The genome-wide significant locus we identify to be associated with anorexia nervosa is broad and multigenic (chr12:56,372,585–56,482,185). Mechanistic explanations about the role of the associated variant require additional functional data; nevertheless, we note the possible role for genes at this locus in the pathophysiology of anorexia nervosa.
PA2G4 is involved in growth regulation and acts as a co-repressor of the androgen receptor (
35).
ESYT1 (extended synaptotagmin-1, which binds and transports lipids [
36]) is enriched in the postsynaptic density, which is implicated in the etiology of schizophrenia (
37). Perhaps more convincing is that the sentinel marker for this locus, rs4622308, is in high LD with a known GWAS hit for type 1 diabetes (
20) and rheumatoid arthritis (
21), and the region around it harbors multiple other autoimmune associations. Multiple reports of shared effects between anorexia nervosa and immune phenotypes fit into a broader pattern of above-chance comorbidity across psychiatric and immune phenotypes (
38,
39). Evidence suggests that this shared risk is at least partly genetic in origin (
23,
39). A negative genetic correlation between anorexia nervosa and rheumatoid arthritis was previously reported (
23), and our LD score regression estimate—though only nominally significant—is in the negative direction as well (see Table S5 in the
data supplement).
The primary strength of this investigation is that it extends previous work by increasing sample size through collaboration. Nevertheless, contemporary understanding of complex trait genetics suggests that even larger samples are needed. Since our collection represents all of the currently GWAS-genotyped anorexia nervosa samples in the world, no known genotyped replication samples exist. We therefore expect this to be the beginning of genomic discovery in eating disorders (
25). Future work with additional and better-powered anorexia nervosa GWASs will clarify the magnitude of genetic relationships among metabolic and psychiatric phenotypes, and methods such as that proposed by Pickrell et al. (
40) will provide clues about the direction of causal relationships.
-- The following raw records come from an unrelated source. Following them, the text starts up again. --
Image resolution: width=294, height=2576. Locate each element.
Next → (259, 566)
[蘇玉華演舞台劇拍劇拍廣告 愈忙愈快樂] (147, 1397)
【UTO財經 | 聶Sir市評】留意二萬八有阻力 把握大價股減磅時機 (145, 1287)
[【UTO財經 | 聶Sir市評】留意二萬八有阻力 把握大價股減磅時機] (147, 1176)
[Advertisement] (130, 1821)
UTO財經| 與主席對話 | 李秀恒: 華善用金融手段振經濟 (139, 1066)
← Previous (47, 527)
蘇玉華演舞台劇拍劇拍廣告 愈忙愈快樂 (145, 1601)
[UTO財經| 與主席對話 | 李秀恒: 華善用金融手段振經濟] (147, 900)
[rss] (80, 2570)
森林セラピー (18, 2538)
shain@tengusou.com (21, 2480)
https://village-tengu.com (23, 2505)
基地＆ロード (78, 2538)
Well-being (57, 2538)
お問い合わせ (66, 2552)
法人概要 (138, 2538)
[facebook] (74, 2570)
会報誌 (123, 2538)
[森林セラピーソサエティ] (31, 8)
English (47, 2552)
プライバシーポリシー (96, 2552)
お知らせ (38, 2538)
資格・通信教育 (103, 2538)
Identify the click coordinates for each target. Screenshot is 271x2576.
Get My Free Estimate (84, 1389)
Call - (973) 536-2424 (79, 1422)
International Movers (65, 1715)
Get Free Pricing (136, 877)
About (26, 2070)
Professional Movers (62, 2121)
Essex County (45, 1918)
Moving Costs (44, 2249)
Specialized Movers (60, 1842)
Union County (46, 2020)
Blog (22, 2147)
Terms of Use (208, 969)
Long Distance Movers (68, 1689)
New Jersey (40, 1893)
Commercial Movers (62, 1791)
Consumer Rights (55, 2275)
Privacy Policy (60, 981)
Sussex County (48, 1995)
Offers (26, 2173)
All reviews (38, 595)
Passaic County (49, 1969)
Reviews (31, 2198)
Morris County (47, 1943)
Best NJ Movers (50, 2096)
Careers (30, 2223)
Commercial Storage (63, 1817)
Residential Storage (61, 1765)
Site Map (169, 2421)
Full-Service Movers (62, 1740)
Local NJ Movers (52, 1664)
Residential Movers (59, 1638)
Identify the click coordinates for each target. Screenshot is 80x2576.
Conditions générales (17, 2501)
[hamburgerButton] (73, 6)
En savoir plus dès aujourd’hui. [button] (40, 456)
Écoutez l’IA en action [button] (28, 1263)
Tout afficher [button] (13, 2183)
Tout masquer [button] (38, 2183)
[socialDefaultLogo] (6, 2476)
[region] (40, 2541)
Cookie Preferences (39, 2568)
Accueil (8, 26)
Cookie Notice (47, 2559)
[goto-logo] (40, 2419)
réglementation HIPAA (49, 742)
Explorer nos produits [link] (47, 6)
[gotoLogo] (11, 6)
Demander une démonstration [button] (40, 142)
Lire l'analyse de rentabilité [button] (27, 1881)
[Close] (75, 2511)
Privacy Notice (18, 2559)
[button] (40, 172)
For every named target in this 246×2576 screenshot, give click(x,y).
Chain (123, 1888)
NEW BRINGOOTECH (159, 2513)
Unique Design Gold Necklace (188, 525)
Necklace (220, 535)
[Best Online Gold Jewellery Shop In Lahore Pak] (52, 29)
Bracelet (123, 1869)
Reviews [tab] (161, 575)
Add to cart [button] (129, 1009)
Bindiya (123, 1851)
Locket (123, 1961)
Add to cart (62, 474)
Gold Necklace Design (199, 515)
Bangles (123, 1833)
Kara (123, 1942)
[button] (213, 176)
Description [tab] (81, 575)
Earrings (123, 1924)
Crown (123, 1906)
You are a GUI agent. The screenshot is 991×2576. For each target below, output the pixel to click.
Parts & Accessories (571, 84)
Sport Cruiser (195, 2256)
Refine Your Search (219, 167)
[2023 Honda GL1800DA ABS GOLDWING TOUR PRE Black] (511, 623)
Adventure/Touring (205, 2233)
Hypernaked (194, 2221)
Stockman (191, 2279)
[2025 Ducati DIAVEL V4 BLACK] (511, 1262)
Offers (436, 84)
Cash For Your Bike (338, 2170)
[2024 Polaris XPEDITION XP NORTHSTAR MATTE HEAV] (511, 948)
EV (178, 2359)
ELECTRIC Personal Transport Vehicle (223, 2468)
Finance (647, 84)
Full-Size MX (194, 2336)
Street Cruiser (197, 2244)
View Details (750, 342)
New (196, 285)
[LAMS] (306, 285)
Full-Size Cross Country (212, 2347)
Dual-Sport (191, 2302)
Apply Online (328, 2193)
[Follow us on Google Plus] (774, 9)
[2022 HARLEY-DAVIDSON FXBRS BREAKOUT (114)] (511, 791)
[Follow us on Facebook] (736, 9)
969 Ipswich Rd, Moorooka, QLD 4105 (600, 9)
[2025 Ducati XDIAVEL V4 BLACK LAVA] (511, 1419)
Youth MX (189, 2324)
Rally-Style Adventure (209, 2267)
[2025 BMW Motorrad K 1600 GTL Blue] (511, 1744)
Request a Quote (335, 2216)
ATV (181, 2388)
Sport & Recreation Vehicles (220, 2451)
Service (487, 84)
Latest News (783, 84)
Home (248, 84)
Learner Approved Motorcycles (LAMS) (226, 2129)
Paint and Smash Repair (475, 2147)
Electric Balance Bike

In summary, we identified the first robust genome-wide significant locus for anorexia nervosa, which is also a previously reported type 1 diabetes and general autoimmune disorder locus. Perhaps of greater importance is that we find anorexia nervosa to be a complex heritable phenotype with intriguingly large and significant genetic correlations not only with psychiatric disorders but also with multiple metabolic traits. This encourages a reconceptualization of this frequently lethal disorder as both psychiatric and metabolic. Just as obesity is increasingly considered to be both a metabolic/endocrine and psychiatric disorder, approaching anorexia nervosa as both a psychiatric and metabolic condition could ignite interest in developing or repositioning pharmacological agents for its treatment.